Entre el 2 y el 10 de noviembre, la ciudad de Valladolid ha acogido el Festival Internacional de la Tapa para homenajear, por decimoquinto año consecutivo, a uno de los formatos culinarios más representativos de nuestra cultura e identidad gastronómica.

Durante estos días, han tenido lugar el III Campeonato Mundial de Tapas y el XV Concurso Nacional de Pinchos y Tapas en la Cúpula del Milenio de Valladolid.

Para la calificación de las tapas, el jurado tuvo en cuenta aspectos como el sabor, la originalidad, la presentación y la aplicación comercial.

Rafael Ansón fue el Presidente de Honor de los certámenes, formando parte del jurado en el III Campeonato Mundial junto con el alcalde de Valladolid, Óscar Puente, y otras personalidades destacadas del mundo de la gastronomía y de la comunicación.

En esta competición participaron cocineros procedentes de 16 países de todo el mundo: Noruega, Nueva Zelanda, Reino Unido, Irlanda, India, Perú, Alemania, Ecuador, Italia, Canadá, Estados Unidos, Filipinas, Japón, México, Francia y España.

Tras una emocionante jornada en la que los concursantes presentaron propuestas con una gran creatividad, el Campeón del Mundo de Tapas fue el francés Pascal Etcheverria, del Restaurant Le Carré en Bayona, por su “Mejilla de res, zanahorias, paté de pato y maracuyá”, una interesante tapa con forma de sándwich.
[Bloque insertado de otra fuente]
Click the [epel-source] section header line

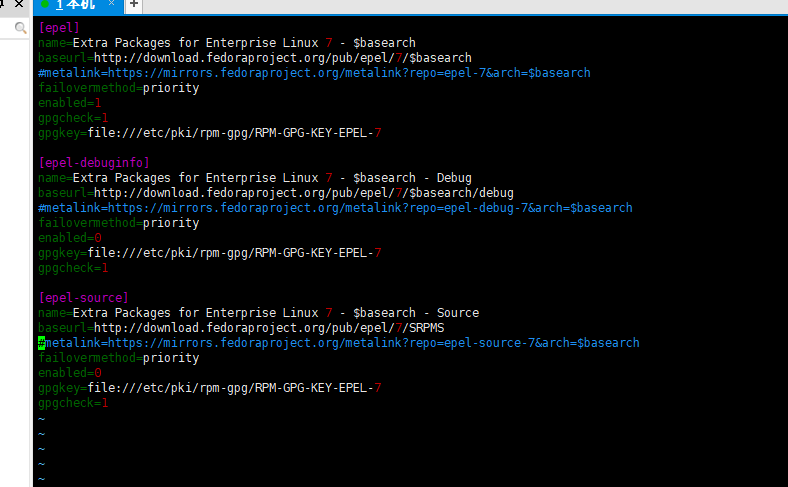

Junto a él, los subcampeones fueron el español Luis Antonio Carcas Armingol, de Casa Pedro en Zaragoza, con su tapa “Esenzia de Río”, y la filipina Jesseca Naldo, de The Sunset Bar en Manila, con su tapa “Lo último de Filipinas”. 

 

 

Y, con la participación de 50 concursantes procedentes de todas las Comunidades Autónomas, el XV Concurso Nacional concluyó con la entrega del primer premio a Francisco Javier Ruiz Fonta, de Burgos. Como subcampeones, Oriol Carbonell Romero, de Cataluña, y Chema Soler Pastor, de la Comunidad Valenciana.

A lo largo de sus quince ediciones, han pasado por este festival cerca de 800 concursantes, grandes profesionales de la hostelería, estrellas Michelin, figuras relevantes de la gastronomía e importantes medios de comunicación.

Y no es para menos, pues la tapa es una de las tradiciones más arraigadas que se encuentran en el territorio español. No solo las tapas en sí, sino la forma de consumirlas, que involucra todo un acto social por el que se promueve la convivencia y la socialización.

El tapeo, el “ir de tapas”, es una costumbre que forma parte de la vida y de la dieta diaria de millones de personas en nuestro país. Es un sello de identidad de la gastronomía española y de la Marca España en el exterior.

Por este motivo, a propuesta de la Real Academia de Gastronomía, el Ministerio de Educación, Cultura y Deporte está solicitando a la UNESCO que declare la tapa, así como la forma de consumirla, Patrimonio Cultural Inmaterial de la Humanidad. Porque, sin duda, la tapa es una costumbre que merece la pena reconocer, preservar y promocionar.